A dirlo è la Cassazione che ha confermato la sospensione dal servizio per un mese con relativa perdita dello stipendio nei confronti di un docente, Marcello C., pianista accompagnatore presso l’Accademia nazionale di Danza di Roma. Si tratta, chiaramente, di una sentenza diretta alle scuole di alta formazione, come le Accademie, ma per analogia il concetto si può estendere anche agli altri ordini e tipi di scuola.
Nella fattispecie, per i supremi giudici il professore era stato assente in maniera “consecutiva e ingiustificata” dal quattordici ottobre al tre dicembre del 2008. Contro il provvedimento punitivo preso dalla direzione dell’Accademia, e confermato dal Tribunale di Roma e poi anche dalla Corte di Appello nel 2016, il docente ha protestato in Cassazione sostenendo che “sarebbe stato onere della stessa Accademia comunicargli nominativamente quando avrebbero avuto inizio le sue lezioni”, dal momento che – sosteneva – ai ‘prof’ dell’Accademia si deve applicare una disciplina diversa rispetto ai docenti delle scuole primarie e secondarie. Invece, non è così: la disciplina è la stessa.

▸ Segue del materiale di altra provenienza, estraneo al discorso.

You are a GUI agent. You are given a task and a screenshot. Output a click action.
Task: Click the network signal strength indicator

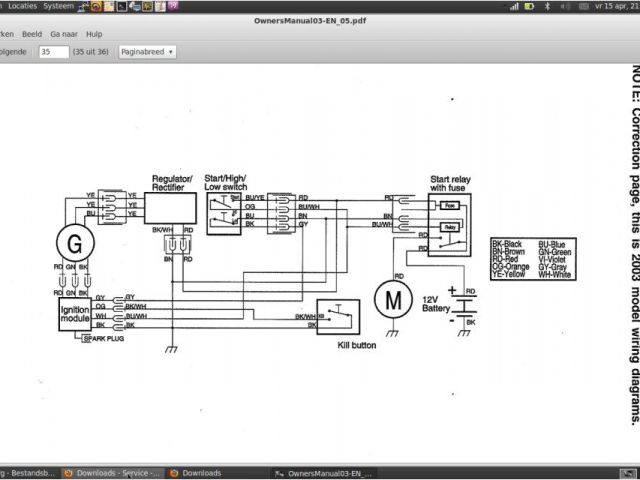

Secondo la Cassazione, invece, non merita obiezioni il verdetto della Corte di Appello per cui è uno degli obblighi imprescindibili e “basilari del lavoratore rendere la prestazione per la quale è retribuito, ed è corrispettivo onere di diligenza prendere tempestiva conoscenza delle relative modalità”.
Nella sentenza 16597, depositata il 22 giugno, il maestro non ha solo perso definitivamente il mese di stipendio, con relativa parte previdenziale, ma è stato condannato anche a pagare 2.700 euro di spese legali.

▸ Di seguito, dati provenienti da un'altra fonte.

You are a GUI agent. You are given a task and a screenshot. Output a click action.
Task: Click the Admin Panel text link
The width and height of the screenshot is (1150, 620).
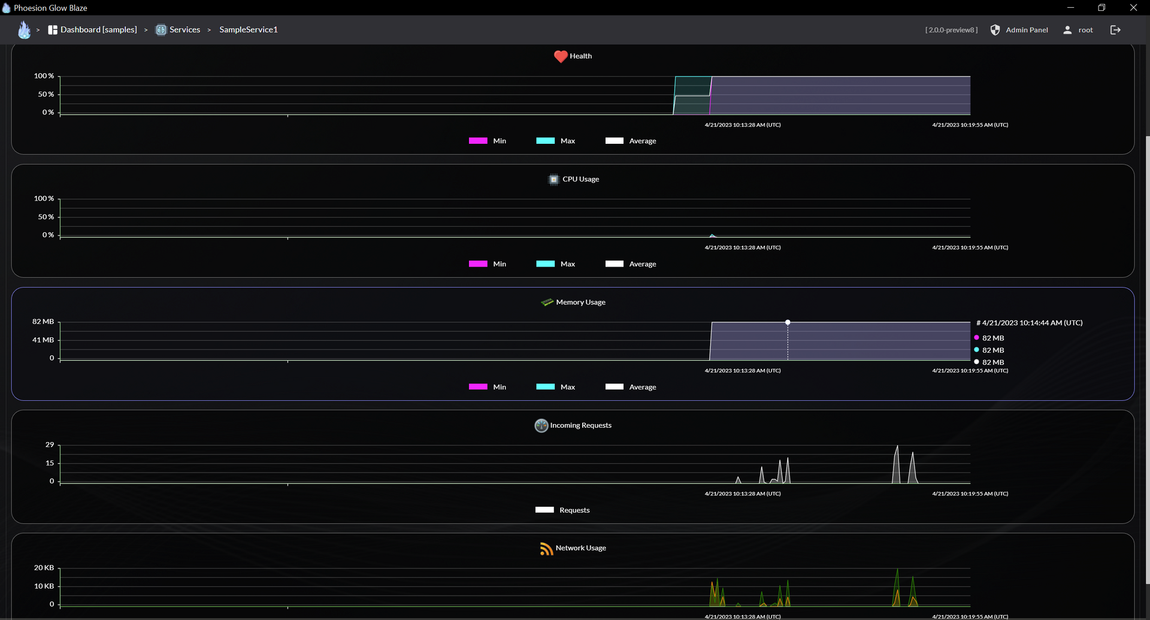coord(1027,30)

Secondo i giudici ‘ermellini’, nemmeno l’eventuale “mancata affissione in bacheca dell’orario dei suoi corsi (…) avrebbe legittimato” il maestro pianista ad assentarsi.

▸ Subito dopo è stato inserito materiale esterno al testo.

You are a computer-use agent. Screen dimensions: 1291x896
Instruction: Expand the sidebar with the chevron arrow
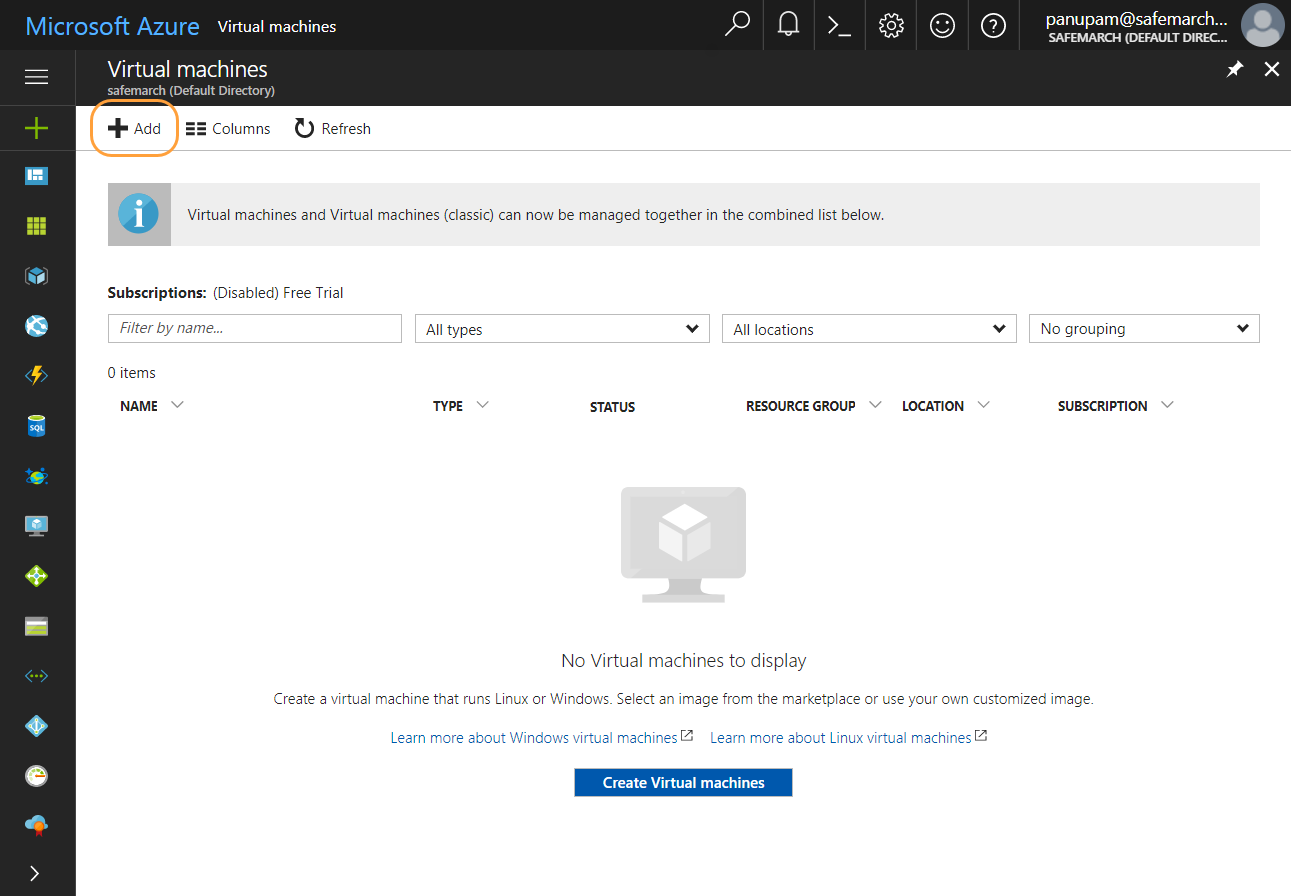(x=36, y=873)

La concessione di autonomia verso il docente di piano, quindi, “non esonerava il docente dal prenderne conoscenza, in assolvimento degli atti di diligenza preparatoria allo svolgimento della prestazione, funzionali al corretto assolvimento della stessa”.
Per recuperare la somma sottratta, il docente aveva anche formulato richiesta di fruire di un permesso di trenta giorni e “non avendo l’Accademia presentato alcun provvedimento di diniego, l’istanza di permesso avrebbe dovuto essere considerata accolta”.
Tuttavia, i giudici hanno replicato che “la semplice domanda di permesso non legittimava il docente ad assentarsi dal lavoro senza attendere la formale autorizzazione del datore, non risultando alcuna previsione o prassi aziendale che assimilasse la mancata risposta all’autorizzazione”.